やぎのくらし

小説家で漫画原作者の矢樹純のブログ

子宮口が閉じる

夫と父に、入院することになったと病室から電話する。ここの病院は珍しいことに携帯電話の使用がOKなのだ。さらにここの病院は立ち会い出産が出来る分娩室なので、夫は会社を早退して新幹線でこっちに向かうと言う。間に合わないかもしれないが一応、ということらしい。
その後、お腹にモニターを付けて横になり、張り具合や赤ちゃんの様子などをチェックする。横になって安静にしていると、さっきまで頻繁だったお腹の張りが嘘のように治まっていった。何となく不穏な雰囲気を感じ始める。モニターが終わり、昼休みが終わった医者に再度内診をしてもらうと、医者は「子宮口は1〜2cmしか開いていないので、お産にはまだ掛かるでしょうね」と言った。
開いていた子宮口が閉じる、ということがあるのだろうか。とてもギモンだったがそんなことを口にしてお産の時にわざと痛くされたら嫌なので言えなかった。病室に戻ってぼんやりと困っていると母が様子を見に来る。仕事を早退してくれたらしい。
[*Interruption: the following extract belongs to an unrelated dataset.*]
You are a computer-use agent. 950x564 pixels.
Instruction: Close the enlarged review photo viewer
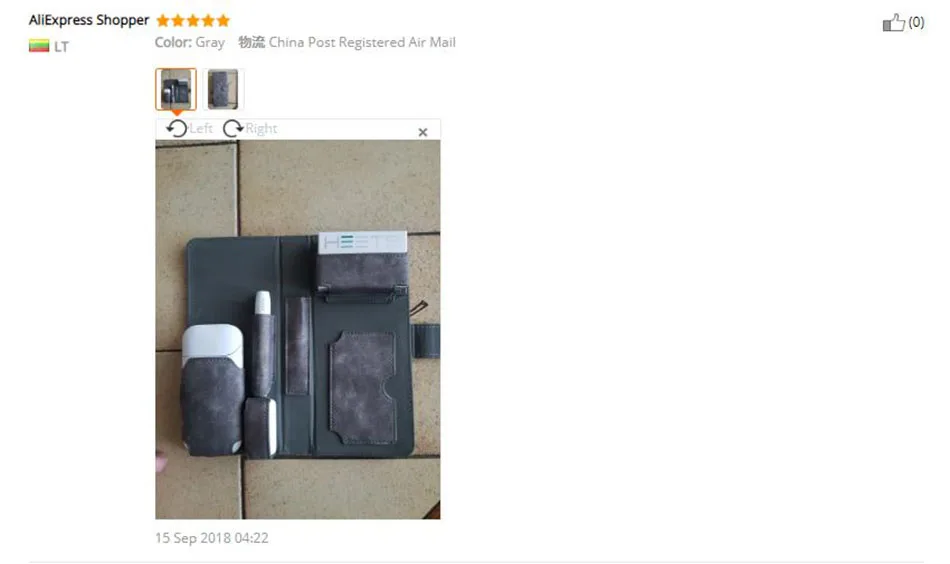(x=423, y=132)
陣痛が止んでしまった、と告げると、精神病院で看護師をしている母は「入院するかどうかの判断を医者じゃなく看護師がするなんてありえない」と病院の対応を厳しく批判した。
母と話をしているところに夫からメールが来る。今新幹線に乗っていて、夜の8時にこっちに着きそうだとのこと。子宮口が閉じた(?)おかげで夫も立ち会い出産に間に合いそうだし、まあいいか、と思い掛けたところ、夫からとんでもないことを知らされる。夫の両親が、明日の朝にこっちに着く便の飛行機を予約したと言うのだ。
無事に健康な子供が産まれて来るとは限らないのだし、まして明日の朝に産まれているかどうか分からないのに、飛行機とホテル(日帰り出来る距離ではない)の予約までして夫の両親が来てしまうというのは嫁としてかなりプレッシャーだ。しかも夫には「あなたのご両親には子供が無事に産まれてから報告して」と頼んでいたのに。
メールで「どういうこと?」と夫を非難すると、「産まれるのが間に合わなくても適当に観光しながら待つって言ってるから気にしなくていいよ」と、何も分かっていない呑気な返信が来た。
その後は病室で持ってきた本を読んで過ごしたが、きちんとした陣痛は始まることははかった。